In a sense, “Midnights” is Swift’s return to the pop pipeline after her digressions of the past couple of years. Many of the lyrics, as she suggested, resemble late-night ruminations, pondering life’s pressures, aging, the meaning of love. On the third track, “Anti-Hero,” she sings:
I have this thing where I get older but just never wiser
Midnights become my afternoons
When my depression works the graveyard shift
All of the people I’ve ghosted stand there in the room
According to the album’s credits, most of the songs were written and recorded with her longtime collaborator Jack Antonoff, and much of it was recorded at Antonoff’s home studio in Brooklyn and at Electric Lady Studios, the Greenwich Village warren founded by Jimi Hendrix.

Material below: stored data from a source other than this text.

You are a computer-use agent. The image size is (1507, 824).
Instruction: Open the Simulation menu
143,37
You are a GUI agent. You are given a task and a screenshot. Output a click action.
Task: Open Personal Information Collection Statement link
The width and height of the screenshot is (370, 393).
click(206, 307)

Some intriguing names also pop up in the credits. The actress Zoë Kravitz, who has been making an album with Antonoff, is listed as one of the six songwriters of the first track, “Lavender Haze,” alongside Swift, Antonoff, Mark Anthony Spears (a.k.a. the producer Sounwave), Jahaan Sweet and Sam Dew. Swift’s friendship with Kravitz, as fans know, is close enough that she once acted as an uncredited assistant on a pandemic-era remote photo shoot of Kravitz for The New York Times Magazine.

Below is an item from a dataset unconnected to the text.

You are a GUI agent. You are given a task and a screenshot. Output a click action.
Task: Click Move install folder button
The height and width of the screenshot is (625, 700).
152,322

Another song, “Sweet Nothing,” was written by Swift with one William Bowery — an unfamiliar name that popped up in the credits to “Folklore,” which Swift later acknowledged was a pseudonym for the actor Joe Alwyn, her boyfriend. “They said the end is coming/Everyone’s up to something,” she sings on the track. “I find myself running home to your sweet nothings.”

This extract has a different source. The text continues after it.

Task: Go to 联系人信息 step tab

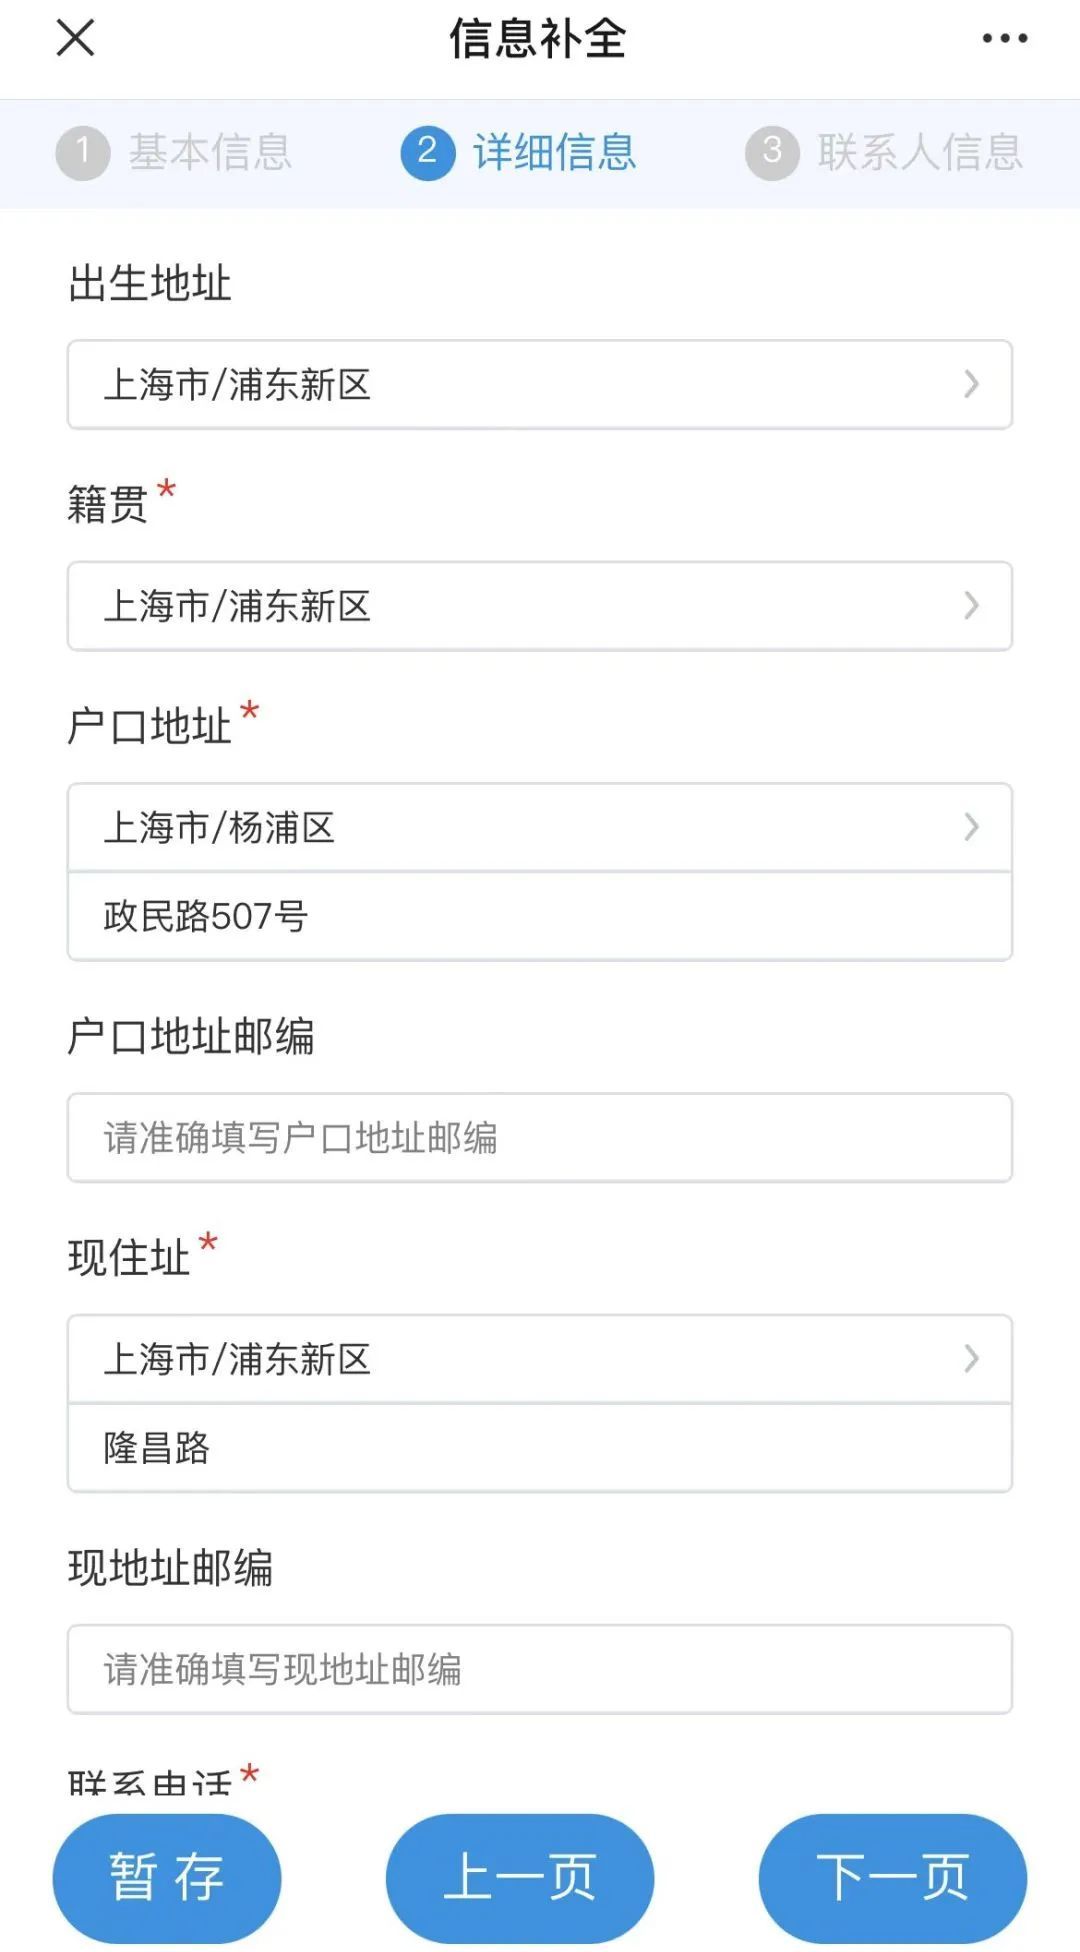Action: coord(920,153)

“Midnights” stands a very good chance of being one of the year’s biggest sellers. Swift’s marketing this time has involved a series of kitschy videos on TikTok that revealed song titles, one at time, taken from Ping-Pong balls in a basket, as if on a decades-old local TV spot. Swift even displayed her release-week plan on Instagram, with items laid out on a daily calendar: a “special very chaotic surprise” on Friday at 3 a.m. Eastern time; the release of the music video for “Anti-Hero” at 8 a.m.; “The Tonight Show” on Monday.
But an important factor in the sales and chart prospects for “Midnights” may be Swift’s embrace of physical music formats like CDs and vinyl LPs, which, because of the way Billboard crunches data about how music is consumed, can have a major impact on chart positions. Swift is releasing four standard versions of “Midnights” on vinyl, each with its own disc color and cover art; they also correspond to four variant CD versions. “Collect all 4 editions!” Swift’s website says. Target, which has had a long relationship with Swift, has its own exclusive LP version (on “lavender” vinyl) as well as a CD with three exclusive tracks.
The most ingenious or shameless part — take your pick — of Swift’s vinyl strategy is what she has done with the back covers. When turned around and placed on a grid, the four editions display 12 numbers that, when arranged properly, form the hours of a clock. “It could help you tell time,” Swift said, perfectly deadpan, in a recent Instagram video.
And not just that. For $49, Swift’s website sells the actual clock — a kit including four walnut wood shelves to hold the LP jackets, “with brass metal clock center piece,” the description reads, “with 2 wooden hands that each have ‘Taylor Swift’ printed in brass ink.”
The site adds: “While supplies last.”